頭がおかしくなっていくのがわかる。"精神病、引きこもり、女装者の気持ちに立って曲を作っていこう"
そこに"シュールレアリスムとは名ばかりの、無意識、超現実、暴力、狂気"を用いて。

そんな目的でドラムとギターの2人組バンドを組んだ。
名前は"ネガティブリアクションズ"


2005年3~4月。

"少し悲しいけれど、俺たちフィリピンには撒かれていない枯れ葉剤たちだろ?(仮)"

という名前で活動するつもりが、あまりの長さから、周りに"フィリピン"と呼ばれてしまう。

前売りチケットの印字も"フィリピン"に。

俺たちの表現が一気にバナナに寄ってしまいそうだった。
このままじゃ、お笑いコミカルバンドになってしまう...


ここまでが前回のお話。

今回は、結成後2回目のライブに至るまでをお届けする。
俺たちが世界を変えるしかないんだ。

ファーストライブに向けて

前述した"フィリピン"名義でのファーストライブ。

前身バンドであるジャイアントジャンカーの頃から出演していたライブハウス アメ村新神楽 にデモ音源(もしかしたらドラムの鼻でか君による電話連絡だけかも?)を渡して、出演日が2005年4月に決まった。

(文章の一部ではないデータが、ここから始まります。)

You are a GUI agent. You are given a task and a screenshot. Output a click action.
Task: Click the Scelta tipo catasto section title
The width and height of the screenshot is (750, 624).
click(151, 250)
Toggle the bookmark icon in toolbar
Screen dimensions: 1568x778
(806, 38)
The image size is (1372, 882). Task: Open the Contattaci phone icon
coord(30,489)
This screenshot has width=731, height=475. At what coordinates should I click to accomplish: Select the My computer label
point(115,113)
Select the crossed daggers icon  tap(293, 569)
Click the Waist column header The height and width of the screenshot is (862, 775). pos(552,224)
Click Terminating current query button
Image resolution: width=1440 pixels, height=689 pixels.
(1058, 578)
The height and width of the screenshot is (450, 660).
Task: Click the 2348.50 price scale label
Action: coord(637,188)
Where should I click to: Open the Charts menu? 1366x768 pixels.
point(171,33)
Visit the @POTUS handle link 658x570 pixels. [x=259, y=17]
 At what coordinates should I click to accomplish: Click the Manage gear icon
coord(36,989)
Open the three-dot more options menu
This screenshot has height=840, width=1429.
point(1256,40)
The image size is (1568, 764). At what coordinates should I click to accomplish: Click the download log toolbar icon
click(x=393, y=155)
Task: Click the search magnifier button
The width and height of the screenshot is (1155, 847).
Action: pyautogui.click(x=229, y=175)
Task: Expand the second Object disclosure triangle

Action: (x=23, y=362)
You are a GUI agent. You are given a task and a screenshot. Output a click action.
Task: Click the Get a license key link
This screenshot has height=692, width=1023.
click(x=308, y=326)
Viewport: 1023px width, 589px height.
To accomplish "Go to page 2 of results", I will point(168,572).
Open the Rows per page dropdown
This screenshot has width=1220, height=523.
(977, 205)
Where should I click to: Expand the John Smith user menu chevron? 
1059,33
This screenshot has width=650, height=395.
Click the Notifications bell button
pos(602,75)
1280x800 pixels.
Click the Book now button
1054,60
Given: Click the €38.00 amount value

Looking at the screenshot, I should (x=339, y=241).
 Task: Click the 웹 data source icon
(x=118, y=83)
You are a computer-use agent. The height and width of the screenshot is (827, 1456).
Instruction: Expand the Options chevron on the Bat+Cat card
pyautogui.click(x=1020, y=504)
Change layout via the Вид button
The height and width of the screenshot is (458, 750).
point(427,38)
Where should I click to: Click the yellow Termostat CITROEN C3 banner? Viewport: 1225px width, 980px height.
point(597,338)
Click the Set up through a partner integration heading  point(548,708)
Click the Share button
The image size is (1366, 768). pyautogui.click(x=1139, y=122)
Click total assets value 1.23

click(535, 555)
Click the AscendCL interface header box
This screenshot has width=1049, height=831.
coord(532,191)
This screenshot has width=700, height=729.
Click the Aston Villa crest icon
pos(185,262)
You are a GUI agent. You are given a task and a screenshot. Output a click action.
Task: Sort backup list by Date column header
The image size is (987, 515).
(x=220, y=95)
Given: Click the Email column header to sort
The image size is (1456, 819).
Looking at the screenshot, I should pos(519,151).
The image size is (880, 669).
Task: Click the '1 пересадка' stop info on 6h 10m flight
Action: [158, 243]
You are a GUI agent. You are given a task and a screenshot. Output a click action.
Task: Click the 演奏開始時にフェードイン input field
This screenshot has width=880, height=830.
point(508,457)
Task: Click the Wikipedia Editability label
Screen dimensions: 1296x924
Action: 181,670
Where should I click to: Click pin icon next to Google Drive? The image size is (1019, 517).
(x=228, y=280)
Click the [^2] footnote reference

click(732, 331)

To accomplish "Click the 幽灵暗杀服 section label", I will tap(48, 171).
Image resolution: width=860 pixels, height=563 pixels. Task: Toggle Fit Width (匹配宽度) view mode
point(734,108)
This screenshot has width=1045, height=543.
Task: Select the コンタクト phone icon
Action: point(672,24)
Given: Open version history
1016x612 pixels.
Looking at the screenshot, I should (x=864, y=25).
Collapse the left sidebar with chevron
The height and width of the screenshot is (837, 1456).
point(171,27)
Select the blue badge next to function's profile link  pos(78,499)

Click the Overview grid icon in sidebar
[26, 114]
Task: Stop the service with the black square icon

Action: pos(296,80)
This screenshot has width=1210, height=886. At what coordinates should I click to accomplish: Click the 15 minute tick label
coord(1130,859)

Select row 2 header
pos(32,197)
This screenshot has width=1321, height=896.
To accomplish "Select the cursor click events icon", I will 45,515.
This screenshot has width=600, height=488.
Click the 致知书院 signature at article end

ライブハウスによるブッキングイベントで、対バンは大学生のコピーバンドばかりらしい。

面白いじゃないか!
俺たちも大学生だ。そしてクソ童貞だ。

持ってる曲は充分に完成していた。

世界にPUNKソングは多くあるし、2人組バンドも多くあるだろう。
そのまま演奏するのもつまらないし...

よし!この俺らが、見たことのないようなステージングをしてやろうじゃないか。

ファーストライブに向けて②

ステージングについて考える上で、まず俺たちが2人組だというところに注目した。

ギターとドラムと、2人の獣のような叫び声。
ベースアンプの前だけ、ガラガラに空いている。

舞台の真ん中にギターが立ち、ドラムの前を塞いでしまうようにはしたくない。
でも一般的な、真ん中にドラム、ギターを上手にすると、下手だけ空いてるのが気になる。

ベースアンプの前に何か置いてみようと考えた。
ある程度、候補を練って、ドラムの鼻でか君にどれがいいか聞いていく。

「例えば猫ちゃん100匹置くっていうのは...?マイク立ててニャーニャー入ったら良くない?」

「いや、集められないし糞尿問題で賠償金払わなあかんくなりそうやん」


鼻でか君は冷静だ。

「客席にまで延ばした流しそうめん装置は...?そこにマイク立ててリバーブかけて、すごい音で包まれた中で食べようや!」

「いやいや、水を使うのは電気関係の多い場所では賠償金に繋がるやん。衛生的にもアウトやし」

なんやねん!賠償金って。
ぶっ壊して払ってもおもろいやんけ!

とも思うが、そこまでやるのは大切な機会に取っておくか。

「じゃあ巨大てるてる坊主を吊るすのは...?当日めっちゃ雨でもおもろいし」

「おっ!ええやん」

「テーマは心の奥の奥。その思考の行き着く先は自殺だろうし。メンバーがリアルタイムで死んでいってる光景っていうのと」

「うん」

「メンバー募集中っていうのと、単純な空間埋めと」

「うんうん」

「中から猫ちゃん100匹出てくる可能性も残しておけるし。一匹だけワンチャンいても面白くない?」

「どうやって集めんねんな。町中でももう見かけへんやん。巨大てるてる坊主はいけそうやし面白いな。やってみよう」

こうして、ライブ中に巨大てるてる坊主を吊るすことに。

今思えば、"心が晴れることを願って"くらいの意味合いでもいけたな...笑


巨大てるてる坊主・制作

てるてる坊主を作ったことのない画伯ちゃん。

布地を買って、中に紙を包めば作れるのかな?と考え、今は亡き阪急庄内ダイエーの1階にあった布地専門店へ。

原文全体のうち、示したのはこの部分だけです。